-------- Recorded information --------

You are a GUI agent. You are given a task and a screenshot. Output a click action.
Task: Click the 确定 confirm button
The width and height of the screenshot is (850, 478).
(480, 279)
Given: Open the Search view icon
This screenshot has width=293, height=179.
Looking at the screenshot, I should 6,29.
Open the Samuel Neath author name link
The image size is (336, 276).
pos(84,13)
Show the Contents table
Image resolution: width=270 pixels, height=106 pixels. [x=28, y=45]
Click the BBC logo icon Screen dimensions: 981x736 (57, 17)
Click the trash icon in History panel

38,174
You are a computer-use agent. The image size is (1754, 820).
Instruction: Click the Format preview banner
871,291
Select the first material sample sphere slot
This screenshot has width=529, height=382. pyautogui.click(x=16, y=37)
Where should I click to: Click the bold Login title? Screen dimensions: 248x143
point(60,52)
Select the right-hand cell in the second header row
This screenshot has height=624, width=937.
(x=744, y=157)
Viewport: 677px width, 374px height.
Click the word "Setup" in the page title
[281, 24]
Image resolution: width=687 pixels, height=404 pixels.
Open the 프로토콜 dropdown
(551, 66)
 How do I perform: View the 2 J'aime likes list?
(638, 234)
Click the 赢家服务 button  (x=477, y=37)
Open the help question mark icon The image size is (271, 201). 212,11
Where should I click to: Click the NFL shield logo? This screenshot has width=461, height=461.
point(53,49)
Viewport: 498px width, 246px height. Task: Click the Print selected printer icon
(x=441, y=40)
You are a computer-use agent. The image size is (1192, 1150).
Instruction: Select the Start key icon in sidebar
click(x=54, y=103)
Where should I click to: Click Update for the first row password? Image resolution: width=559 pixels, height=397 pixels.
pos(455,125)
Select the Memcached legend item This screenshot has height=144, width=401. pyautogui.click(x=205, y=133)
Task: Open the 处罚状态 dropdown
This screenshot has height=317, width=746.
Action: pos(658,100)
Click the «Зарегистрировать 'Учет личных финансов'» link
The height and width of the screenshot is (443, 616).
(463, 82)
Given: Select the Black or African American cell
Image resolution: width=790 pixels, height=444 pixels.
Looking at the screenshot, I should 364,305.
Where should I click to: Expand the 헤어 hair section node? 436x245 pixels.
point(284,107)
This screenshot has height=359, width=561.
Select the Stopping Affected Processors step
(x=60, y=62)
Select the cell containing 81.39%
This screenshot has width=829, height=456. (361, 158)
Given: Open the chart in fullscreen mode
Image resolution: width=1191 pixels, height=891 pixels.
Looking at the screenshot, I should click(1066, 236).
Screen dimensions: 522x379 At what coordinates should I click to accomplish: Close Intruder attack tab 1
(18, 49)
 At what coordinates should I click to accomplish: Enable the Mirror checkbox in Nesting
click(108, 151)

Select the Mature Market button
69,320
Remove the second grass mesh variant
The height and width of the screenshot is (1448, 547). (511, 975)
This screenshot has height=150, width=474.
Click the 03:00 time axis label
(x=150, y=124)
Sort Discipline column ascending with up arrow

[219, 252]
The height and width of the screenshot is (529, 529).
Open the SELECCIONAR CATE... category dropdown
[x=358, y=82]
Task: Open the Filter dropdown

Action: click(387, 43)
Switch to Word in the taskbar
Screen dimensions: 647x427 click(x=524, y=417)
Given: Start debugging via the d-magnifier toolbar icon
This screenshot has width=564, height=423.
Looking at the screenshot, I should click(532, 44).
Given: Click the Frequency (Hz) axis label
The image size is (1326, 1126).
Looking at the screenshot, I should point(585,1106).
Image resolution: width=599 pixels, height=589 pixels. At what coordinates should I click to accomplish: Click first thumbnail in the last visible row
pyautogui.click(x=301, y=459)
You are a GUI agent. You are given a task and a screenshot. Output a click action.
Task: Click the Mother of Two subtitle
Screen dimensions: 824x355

--------

§ About this task:
Starting at the line above that contains "Task: Click the 确定 confirm button", repeat each line exactly up to and including the line that contains "You are a computer-use agent. The image size is (1192, 1150).", and stop there.

§ Answer to the problem:
Task: Click the 确定 confirm button
The width and height of the screenshot is (850, 478).
(480, 279)
Given: Open the Search view icon
This screenshot has width=293, height=179.
Looking at the screenshot, I should 6,29.
Open the Samuel Neath author name link
The image size is (336, 276).
pos(84,13)
Show the Contents table
Image resolution: width=270 pixels, height=106 pixels. [x=28, y=45]
Click the BBC logo icon Screen dimensions: 981x736 (57, 17)
Click the trash icon in History panel

38,174
You are a computer-use agent. The image size is (1754, 820).
Instruction: Click the Format preview banner
871,291
Select the first material sample sphere slot
This screenshot has width=529, height=382. pyautogui.click(x=16, y=37)
Where should I click to: Click the bold Login title? Screen dimensions: 248x143
point(60,52)
Select the right-hand cell in the second header row
This screenshot has height=624, width=937.
(x=744, y=157)
Viewport: 677px width, 374px height.
Click the word "Setup" in the page title
[281, 24]
Image resolution: width=687 pixels, height=404 pixels.
Open the 프로토콜 dropdown
(551, 66)
 How do I perform: View the 2 J'aime likes list?
(638, 234)
Click the 赢家服务 button  (x=477, y=37)
Open the help question mark icon The image size is (271, 201). 212,11
Where should I click to: Click the NFL shield logo? This screenshot has width=461, height=461.
point(53,49)
Viewport: 498px width, 246px height. Task: Click the Print selected printer icon
(x=441, y=40)
You are a computer-use agent. The image size is (1192, 1150).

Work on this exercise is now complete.